Root Cause: After reviewing our monitoring and database logs, the dev team determined that one of the schedule tables had been growing slowly in size over the last 30 days causing a gradual decay in performance. Table growth isn’t unusual, but this particular table is a maintained table that requires predictable record counts to satisfy schedule search performance requirements. The table size and subsequent temp table sizes reached a critical point where query performance dropped drastically, causing response times to exceed acceptable parameters, 20s - 60s. Normal response times for the search endpoint is expected to be at or below 500 - 750ms.
Impact: Schedule page and schedule search were unresponsive or very slow to load during the incident window, impacting operational teams' and customers' ability to see the schedule or to enroll new lessons. The issue was primarily being reported by internal users.
Response and Recovery: The dev team reviewed the affected queries responsible for the lagged endpoints, identified the data growth problem and immediately began clearing the unnecessary records from the table. Given the volume and size of the excess records, this process took about 30 minutes to complete as it required careful planning and scripting as not to cause further disruptions. This had an immediate positive impact on query and endpoint performance bringing both back within acceptable ranges.

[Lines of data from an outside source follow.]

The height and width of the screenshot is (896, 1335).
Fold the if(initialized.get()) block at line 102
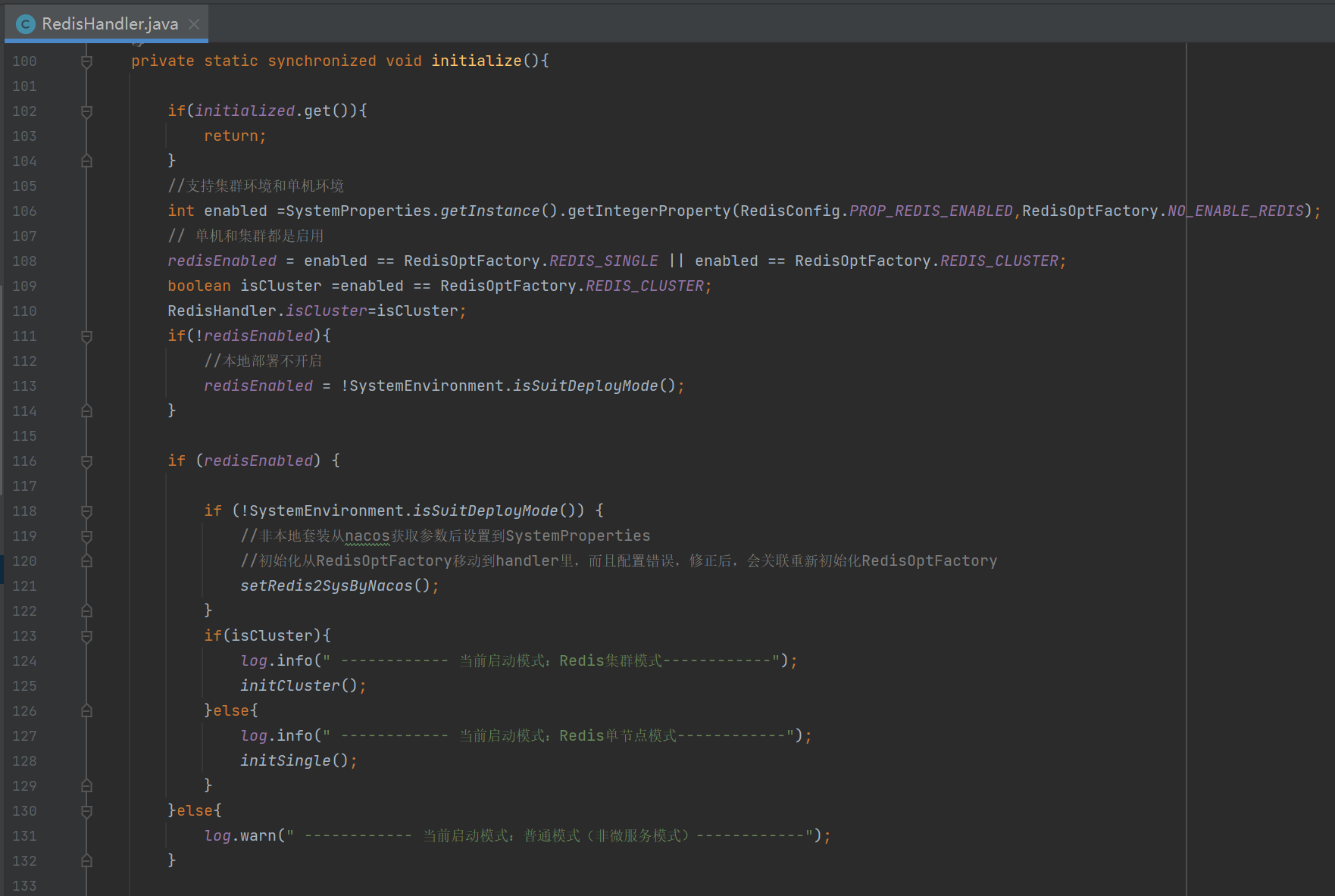(x=86, y=111)
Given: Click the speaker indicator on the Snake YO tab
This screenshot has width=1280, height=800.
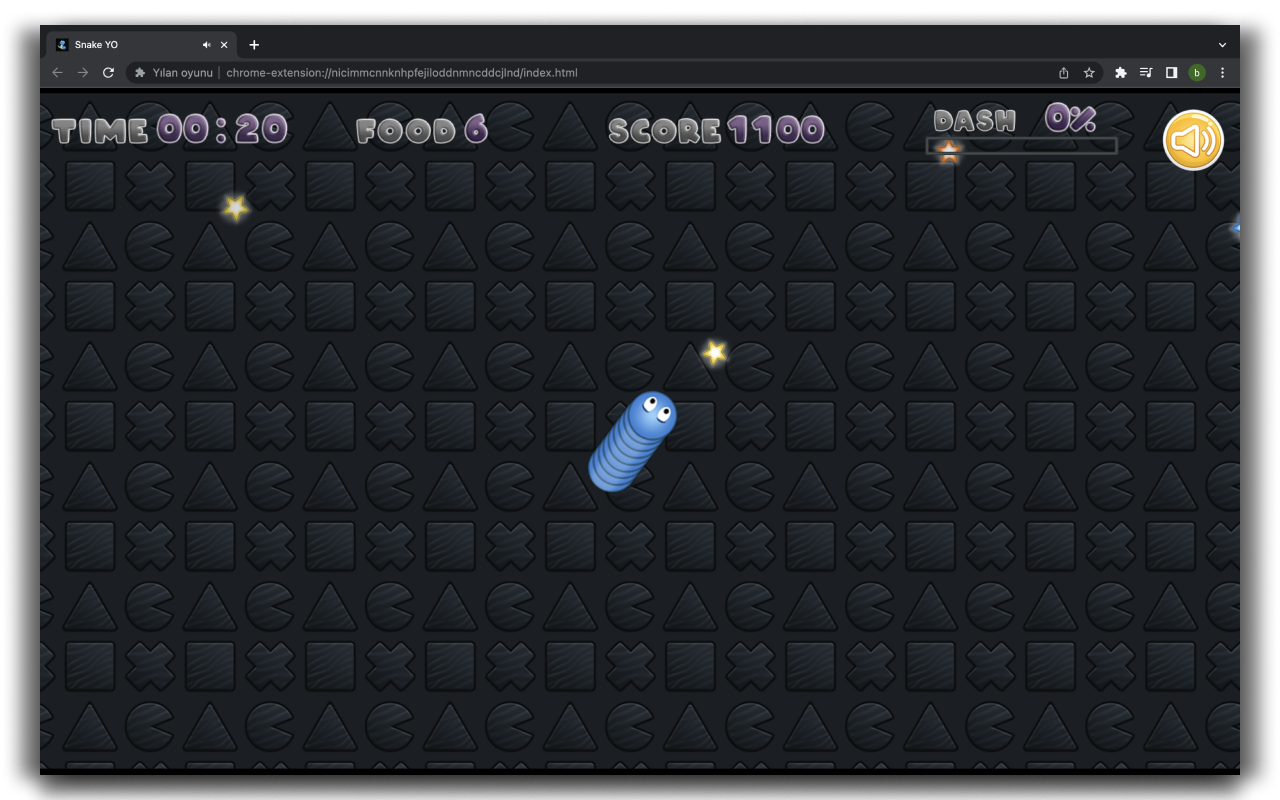Looking at the screenshot, I should 206,44.
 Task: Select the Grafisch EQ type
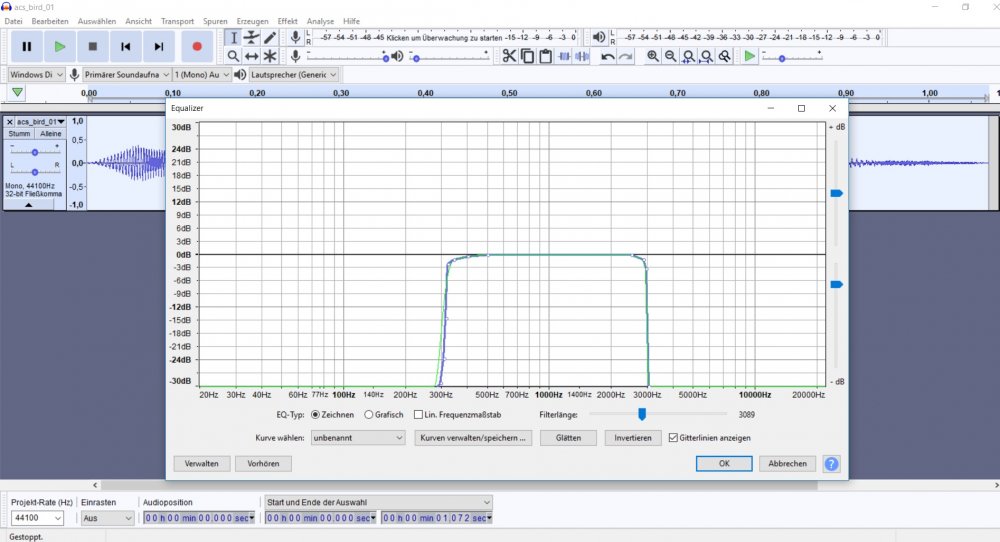point(369,414)
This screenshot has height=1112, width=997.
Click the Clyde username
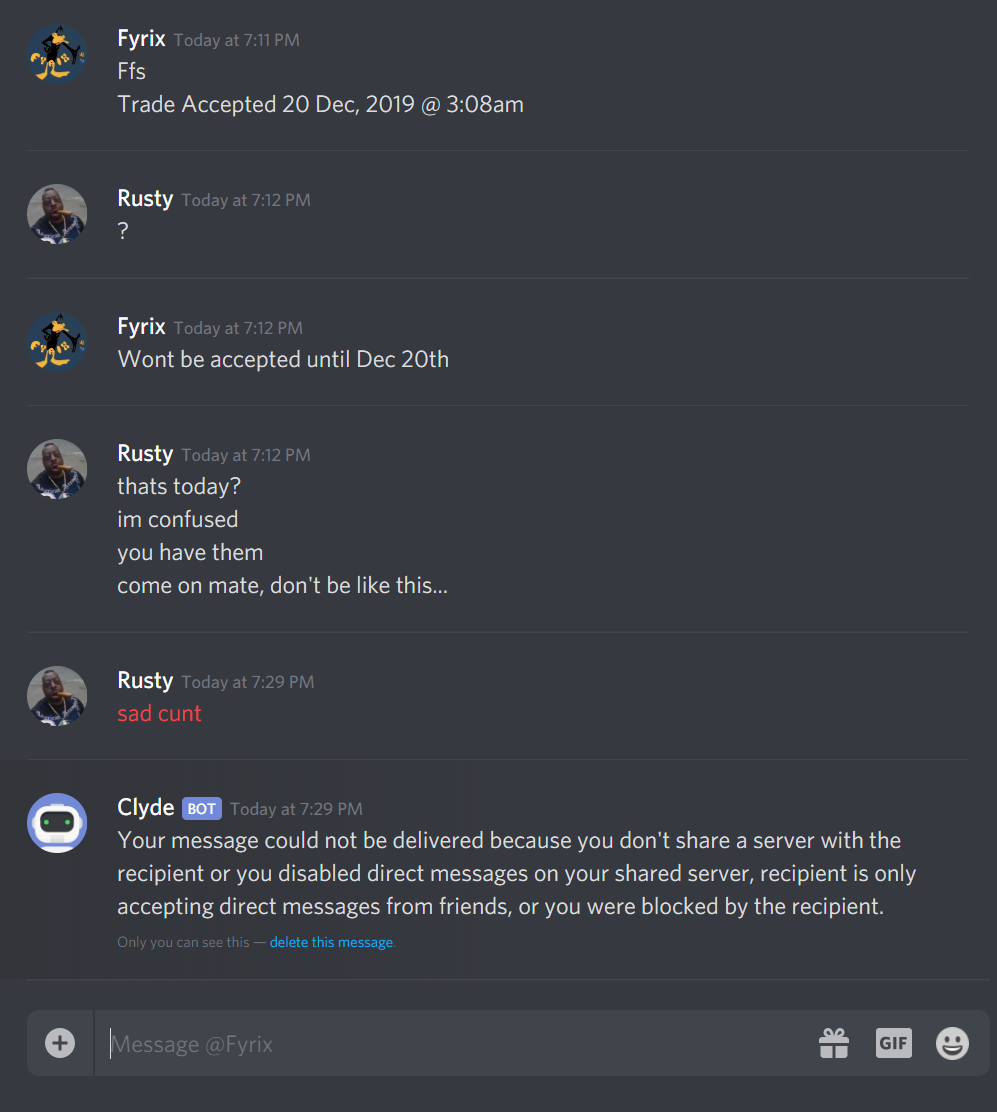145,807
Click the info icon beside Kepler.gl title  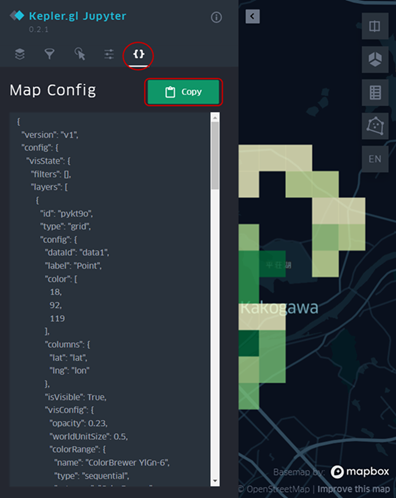pyautogui.click(x=216, y=17)
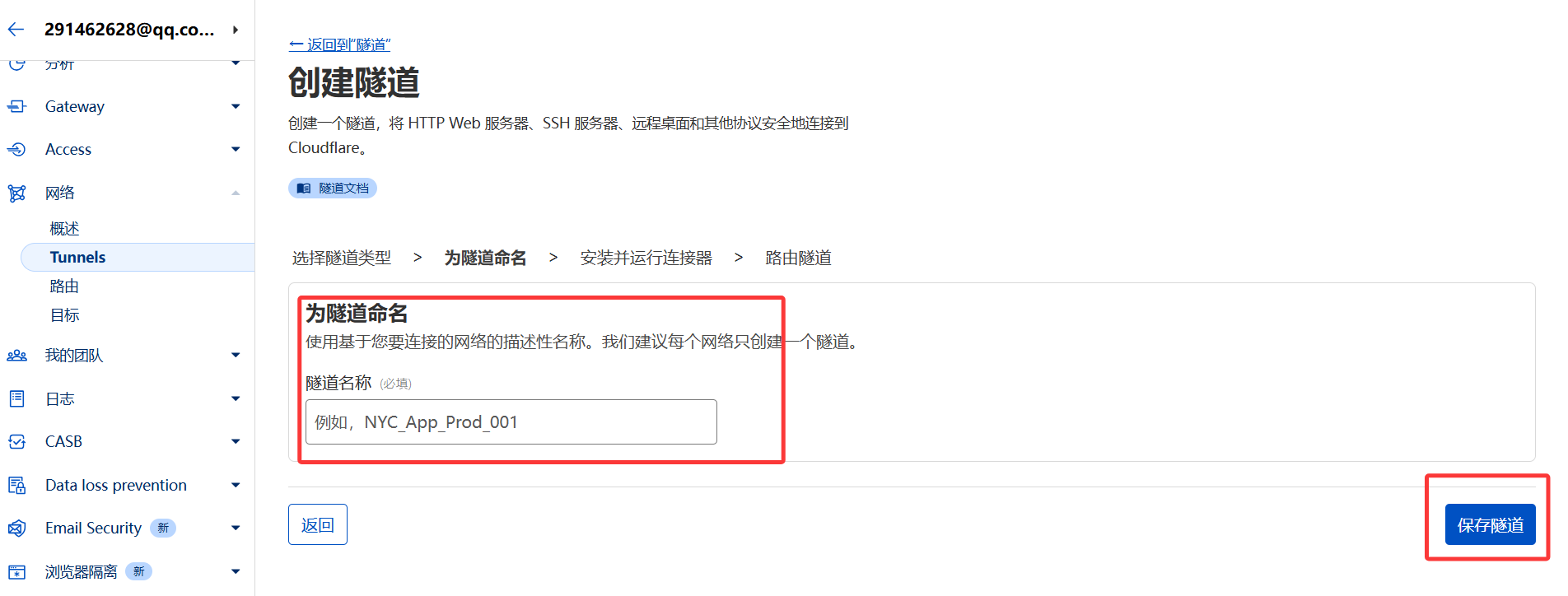Click the 保存隧道 button
1568x596 pixels.
(1490, 524)
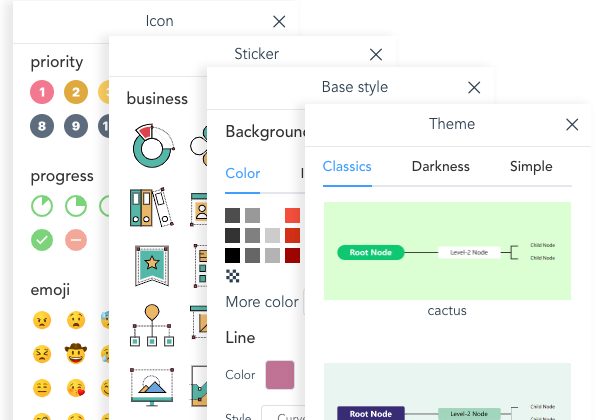
Task: Choose the transparent checkered background swatch
Action: [233, 275]
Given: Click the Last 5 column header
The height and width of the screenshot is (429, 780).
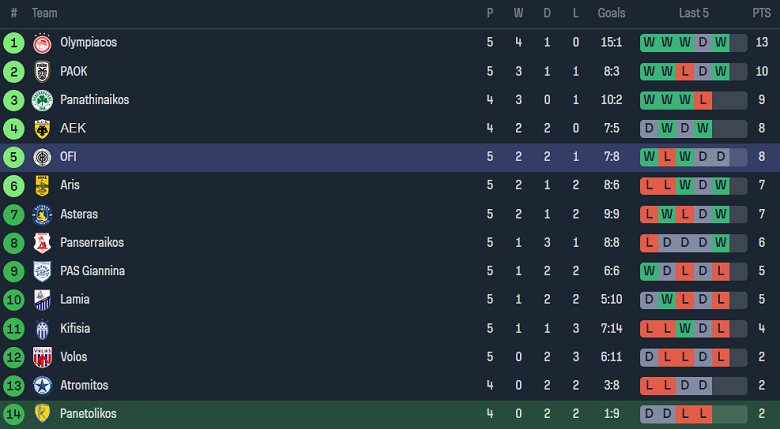Looking at the screenshot, I should 693,13.
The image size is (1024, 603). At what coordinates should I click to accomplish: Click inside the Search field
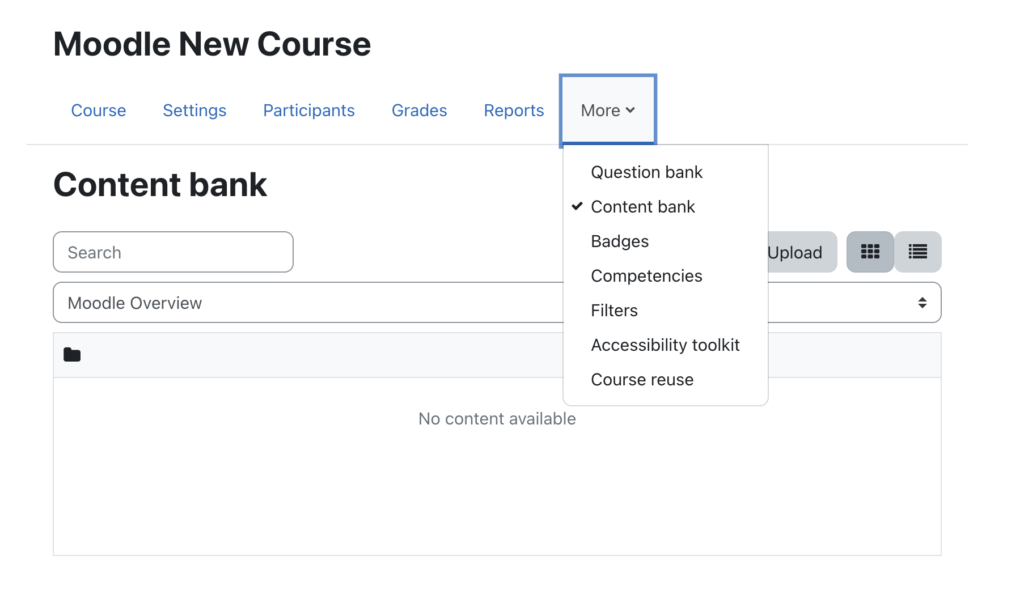(x=172, y=252)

Next Steps: We identified the source of the table bloating and have already released a fix to address the issue. We’re currently monitoring the table records for the efficacy of the fix. We additionally identified another potential problem query that a fix is pending for and will be deployed by EOD 4/15/25. Additionally we identified two additional database monitoring points and those have been created with alerting. We’re also investigating other possible monitoring options to gain better visibility and warning against endpoint latency issues.